Michele Suskin dropped off her son—her oldest—at Patrick Henry College with confidence. Commending a child to an institution of higher education today is unsettling for many. Here's why it is different for Michele.
As a parent, seeing your student off at their college orientation is never easy. But Michele says that although she’ll miss her son, Jonathan, she knows he’s in a place where he will grow, develop, and hone his skills as a student and as a young professional. But most of all, she has confidence that he’s in good company as a part of the PHC student body.
I couldn’t get over how professional everyone was at such a young age—especially as college kids,” Michele told us. “Everyone was so mature. I’m going to be nervous and heartbroken to leave him… and I do, I miss him, but I am so confident to leave him there.
If you’ve never visited the PHC campus, you might be wondering what sets our students apart from others. What exactly did Michele pick up on?
Patrick Henry College isn’t like most college campuses. Students are dressed professionally, are professionally poised, and think professionally. They’ve come to PHC, aiming to become a part of the next generation of American leaders. The students that choose Patrick Henry College want to demonstrate remarkable skills in leadership and display substantive character. Many—not all—have a roadmap from their high school graduation to graduate school to vocational calling. When you put a whole lot of students like that in the same place, it has a life-shaping impact on the whole student community.
So, from the way they perform in the classroom to how they interact with people outside of the College, PHC students are working not only to develop themselves academically, but also honing their charisma, the strength of oration, and their strive for excellence.
It’s part of the fiber of the student body’s culture—one that encourages new students to adopt those habits as well.
(click below to learn how the classical liberal arts help quip our students not only with information, but also with a love of learning)

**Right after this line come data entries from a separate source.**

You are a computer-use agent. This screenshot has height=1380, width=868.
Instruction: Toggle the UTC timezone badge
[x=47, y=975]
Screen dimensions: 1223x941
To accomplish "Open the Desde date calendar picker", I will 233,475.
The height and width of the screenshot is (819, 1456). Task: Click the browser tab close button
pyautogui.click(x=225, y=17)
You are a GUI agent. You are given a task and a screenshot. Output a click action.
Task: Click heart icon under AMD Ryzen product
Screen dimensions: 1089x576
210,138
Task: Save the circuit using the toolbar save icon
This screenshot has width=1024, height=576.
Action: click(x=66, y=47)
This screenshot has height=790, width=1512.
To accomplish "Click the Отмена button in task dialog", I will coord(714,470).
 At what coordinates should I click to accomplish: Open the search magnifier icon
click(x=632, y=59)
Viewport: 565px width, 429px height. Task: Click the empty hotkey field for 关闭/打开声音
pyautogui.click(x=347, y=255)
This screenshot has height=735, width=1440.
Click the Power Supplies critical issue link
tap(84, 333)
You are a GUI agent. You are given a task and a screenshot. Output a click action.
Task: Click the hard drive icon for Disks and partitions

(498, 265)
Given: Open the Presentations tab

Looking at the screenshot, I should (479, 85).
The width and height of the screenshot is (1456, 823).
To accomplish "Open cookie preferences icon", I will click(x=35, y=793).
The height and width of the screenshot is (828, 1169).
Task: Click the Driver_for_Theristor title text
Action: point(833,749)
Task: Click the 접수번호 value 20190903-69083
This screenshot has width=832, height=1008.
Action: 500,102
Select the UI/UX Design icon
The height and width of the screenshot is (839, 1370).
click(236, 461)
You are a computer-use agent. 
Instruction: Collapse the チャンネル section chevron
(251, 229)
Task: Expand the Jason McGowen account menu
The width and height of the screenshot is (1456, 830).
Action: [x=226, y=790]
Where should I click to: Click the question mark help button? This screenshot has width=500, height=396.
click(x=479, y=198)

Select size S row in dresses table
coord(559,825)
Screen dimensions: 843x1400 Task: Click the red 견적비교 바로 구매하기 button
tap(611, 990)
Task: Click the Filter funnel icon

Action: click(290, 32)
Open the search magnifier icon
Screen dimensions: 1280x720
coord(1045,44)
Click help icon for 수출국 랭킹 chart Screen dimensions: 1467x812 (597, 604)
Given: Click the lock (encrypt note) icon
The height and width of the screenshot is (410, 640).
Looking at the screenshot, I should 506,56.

To someone who’s only nominally familiar with the school, the high caliber student population is something that might come across in a firm handshake or a surprisingly lively conversation on geopolitics. And to that person, it might seem exceptional. But at Patrick Henry College, it’s a cultural norm—by design.
Michele told us that her interaction with the students at PHC weren’t like the interactions she’s had with other students from other universities.
These kids don’t act like college kids,” Michele said, “I live next to a few different colleges. I interact will college kids all the time. These students are different.
Being immersed in this type of learning environment is a catalyst for personal development that can’t be taught in a classroom. And as Jonathan embarks on his new college journey, his mother is confident that this community is something that will push her son toward excellence "for Christ and for Liberty!"